前言
时间真的不多咯。这次来看看如何编写简单高效的angr脚本,如何进行设置约束条件。
题目五unbreakable
题目链接
我先贴上自己写的粗糙的脚本:
# -*-coding:utf-8-*-
from angr import *
import logging,claripy,archinfo
logging.getLogger('angr.manager').setLevel(logging.DEBUG)
START_ADDR = 0x4005bd
AVOID_ADDR = 0x400850
FIND_ADDR = 0x40083E
INPUT_LENGTH = 0xf2 - 0xc0 + 1
def main():
p = Project("unbreakable-enterprise-product-activation",auto_load_libs=False)
arg1=claripy.BVS("arg1",0x43*8)
args=[p.filename,arg1]
print('adding BitVectors and constraints')
# state = p.factory.entry_state(addr=START_ADDR, add_options={options.LAZY_SOLVES})
state = p.factory.entry_state(args=args,add_options={options.LAZY_SOLVES})
state.libc.buf_symbolic_bytes=0x43 + 1
for byte in arg1.chop(8):
state.add_constraints(byte != '\x00') # null
state.add_constraints(byte >= ' ') # '\x20'
state.add_constraints(byte <= '~') # '\x7e'
sm = p.factory.simulation_manager(state,threads=4)
res=sm.explore(find=FIND_ADDR, avoid=AVOID_ADDR)
print res
for pp in res.found:
print pp.posix.dumps(1)[:pp.posix.dumps(1).find("\x00")]
p=pp.solver.eval(arg1,cast_to=str)
print p[:pp.solver.eval(arg1,cast_to=str).find("}")]
if __name__ == '__main__':
main()
这么跑下来速度还行,不算慢,但是写得还不够好。
我在网上找到一个比较好的文档可以参考一下。
进行条件约束
我们使用了如下代码,设置了agrs参数,可以看出来flag长度为0x43,如果不对条件进行约束那么会导致无用的路径产生。
arg1=claripy.BVS("arg1",0x43*8)
我们需要对其进行约束。
类似如下代码vec
state.solver.And(vec >= ord(' '), vec <= ord('~'))
for byte in arg1.chop(8):
state.add_constraints(byte != '\x00') # null
state.add_constraints(byte >= ' ') # '\x20'
state.add_constraints(byte <= '~') # '\x7e'
这都是对输入进行约束。
这里要注意有一个选项。lazy_solves
,如果不加这个条件运行很慢,而且最终会报错。
使用angr存在explosion的问题也就是路径爆炸,会导致出错。

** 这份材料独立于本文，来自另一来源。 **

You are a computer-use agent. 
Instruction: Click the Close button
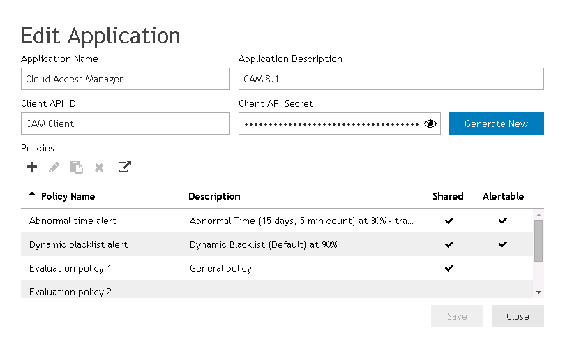[517, 316]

这时候需要我们进行合理的条件约束才行。
github给出了更好的代码实现,摘抄如下;
import angr
START_ADDR = 0x4005bd # first part of program that does computation
AVOID_ADDR = 0x400850 # address of function that prints wrong
FIND_ADDR = 0x400830 # address of function that prints correct
INPUT_ADDR = 0x6042c0 # location in memory of user input
INPUT_LENGTH = 0xf2 - 0xc0 + 1 # derived from the first and last character
# reference in data
def extract_memory(state):
"""Convience method that returns the flag input memory."""

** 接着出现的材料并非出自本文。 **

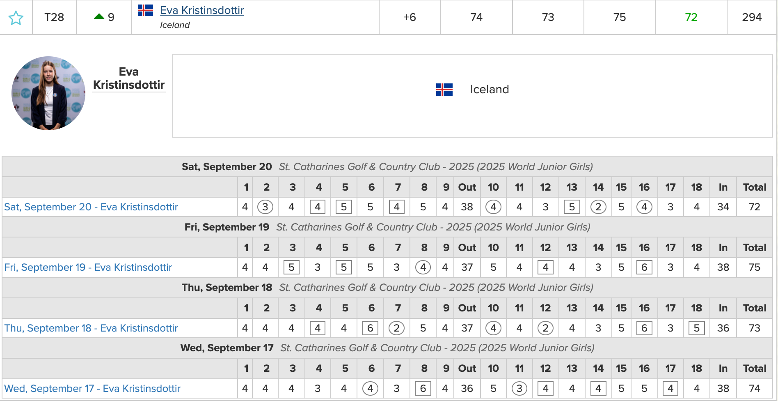Open the Eva Kristinsdottir player name link
This screenshot has height=401, width=778.
coord(202,10)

return state.solver.eval(state.memory.load(INPUT_ADDR, INPUT_LENGTH), cast_to=str)
def char(state, n):
"""Returns a symbolic BitVector and contrains it to printable chars for a given state."""
vec = state.solver.BVS('c{}'.format(n), 8, explicit_name=True)
return vec, state.solver.And(vec >= ord(' '), vec <= ord('~'))
def main():
p = angr.Project('unbreakable')
print('adding BitVectors and constraints')
state = p.factory.blank_state(addr=START_ADDR, add_options={angr.options.LAZY_SOLVES})
for i in range(INPUT_LENGTH):
c, cond = char(state, i)
# the first command line argument is copied to INPUT_ADDR in memory
# so we store the BitVectors for angr to manipulate
state.memory.store(INPUT_ADDR + i, c)
state.add_constraints(cond)
print('creating path and explorer')
ex = p.surveyors.Explorer(start=state, find=(FIND_ADDR,), avoid=(AVOID_ADDR,))
print('running explorer')
ex.run()
flag = extract_memory(ex._f) # ex._f is equiv. to ex.found[0]
print('found flag: {}'.format(flag))
return flag
def test():
assert main() == 'CTF{0The1Quick2Brown3Fox4Jumped5Over6The7Lazy8Fox9}'
if __name__ == '__main__':
main()
总结
条件约束感觉还是有点难的,首先要掌握如何编写约束条件,然后还要注意该如何去更好的约束。